What to produce: What you return should be the exact lines from the one with "Click the Condition field label" to the end of the records below, both included, and no pictures.

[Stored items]

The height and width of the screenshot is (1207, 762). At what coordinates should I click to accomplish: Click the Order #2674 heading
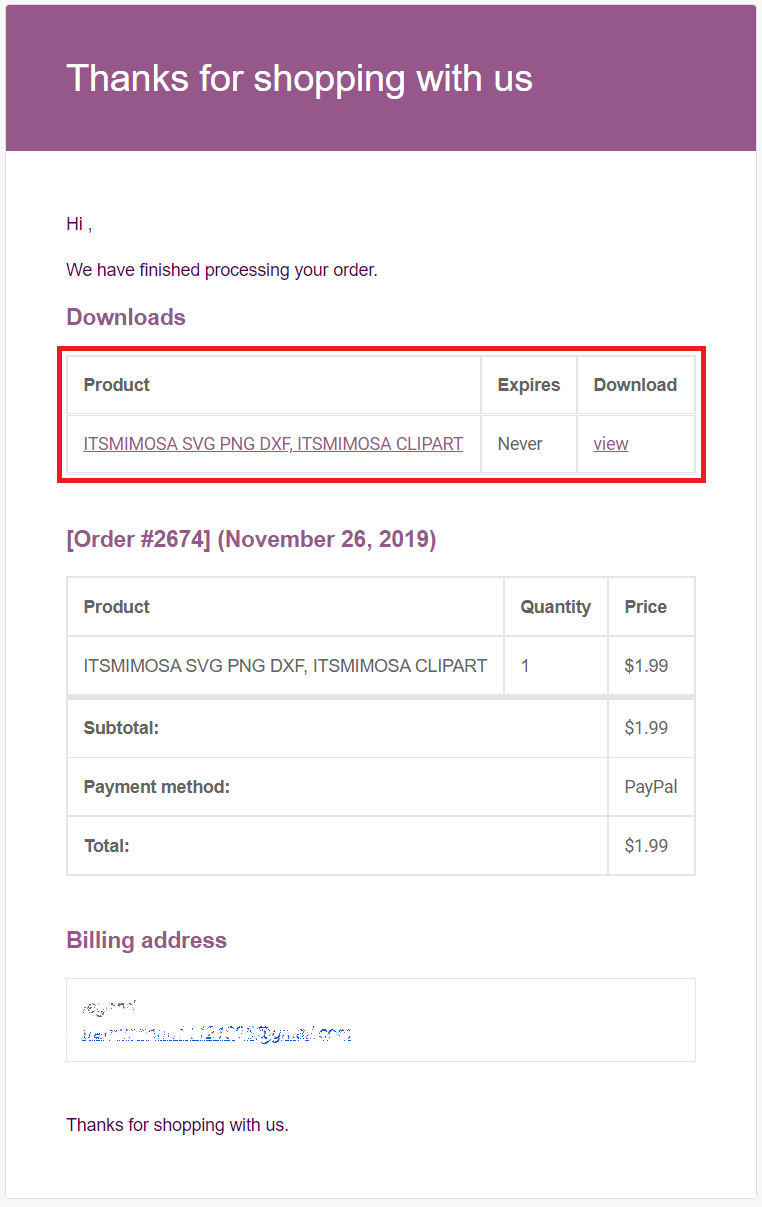point(251,539)
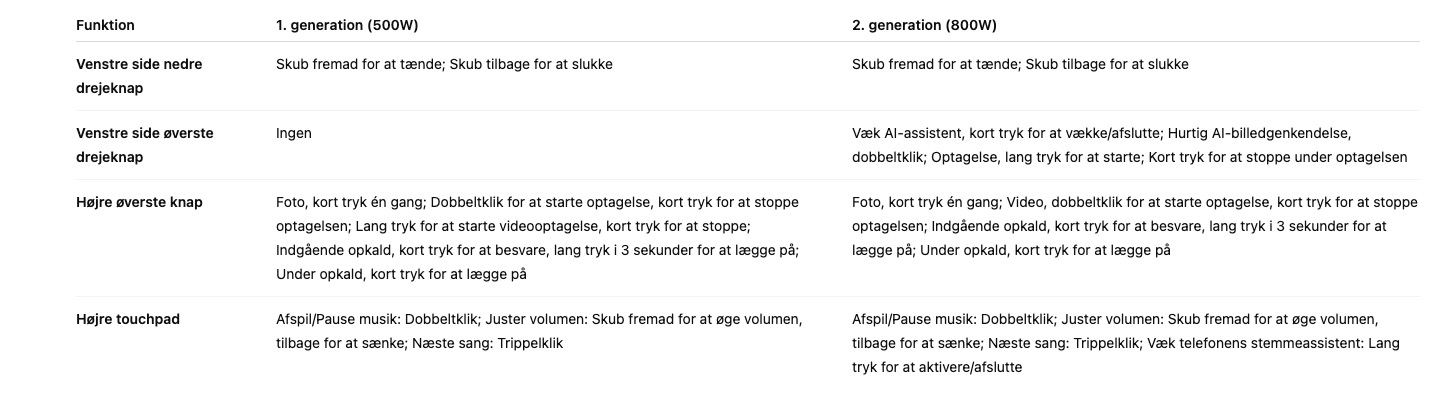Click the "Funktion" column header
The image size is (1455, 401).
click(x=105, y=25)
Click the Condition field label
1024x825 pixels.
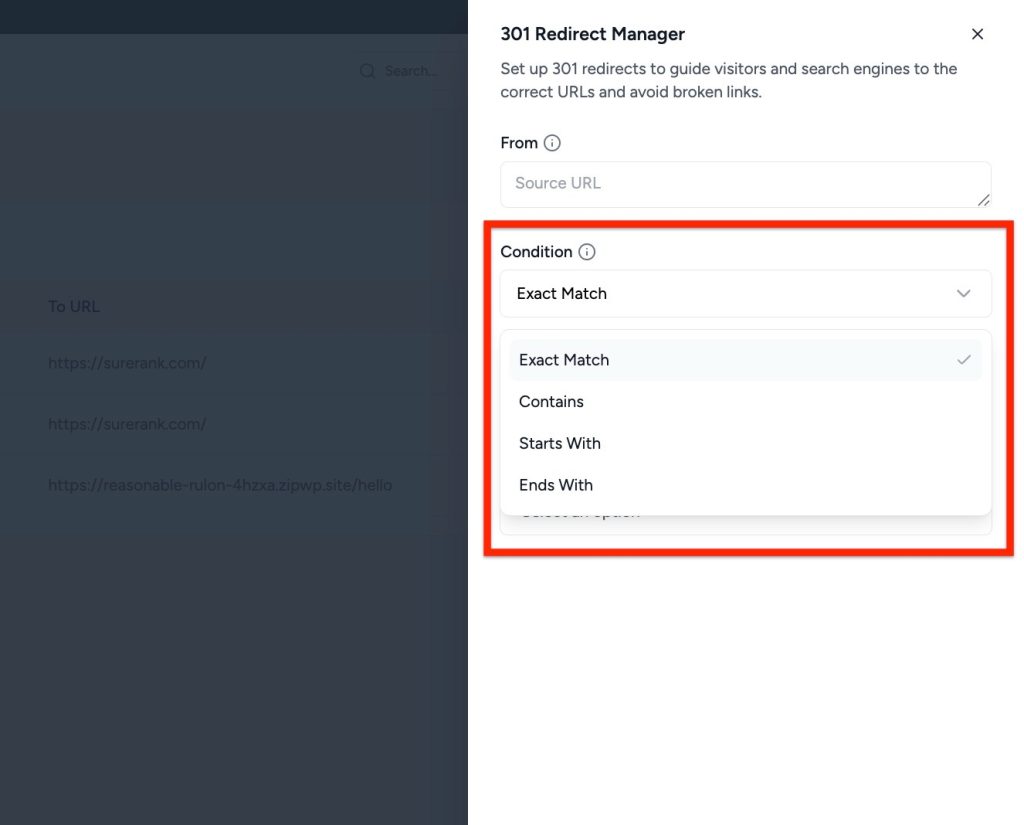[536, 252]
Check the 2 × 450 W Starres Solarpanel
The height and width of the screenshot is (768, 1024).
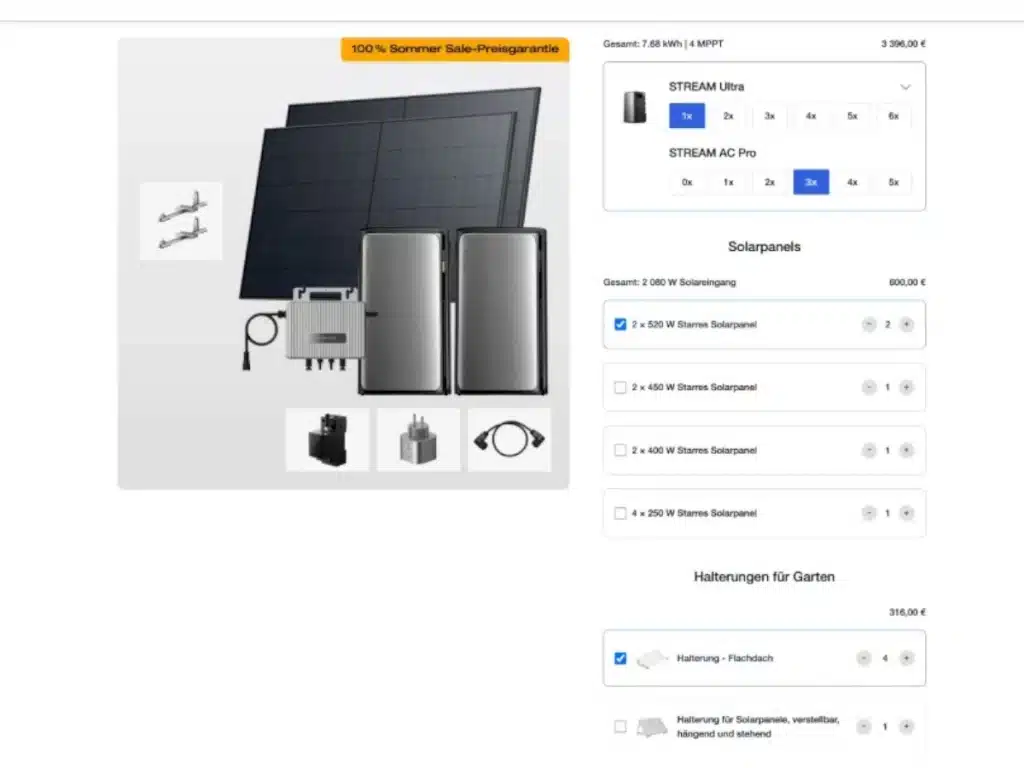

Answer:
Click the Condition field label
1024x825 pixels.
[536, 252]
Check the 2 × 450 W Starres Solarpanel
The height and width of the screenshot is (768, 1024).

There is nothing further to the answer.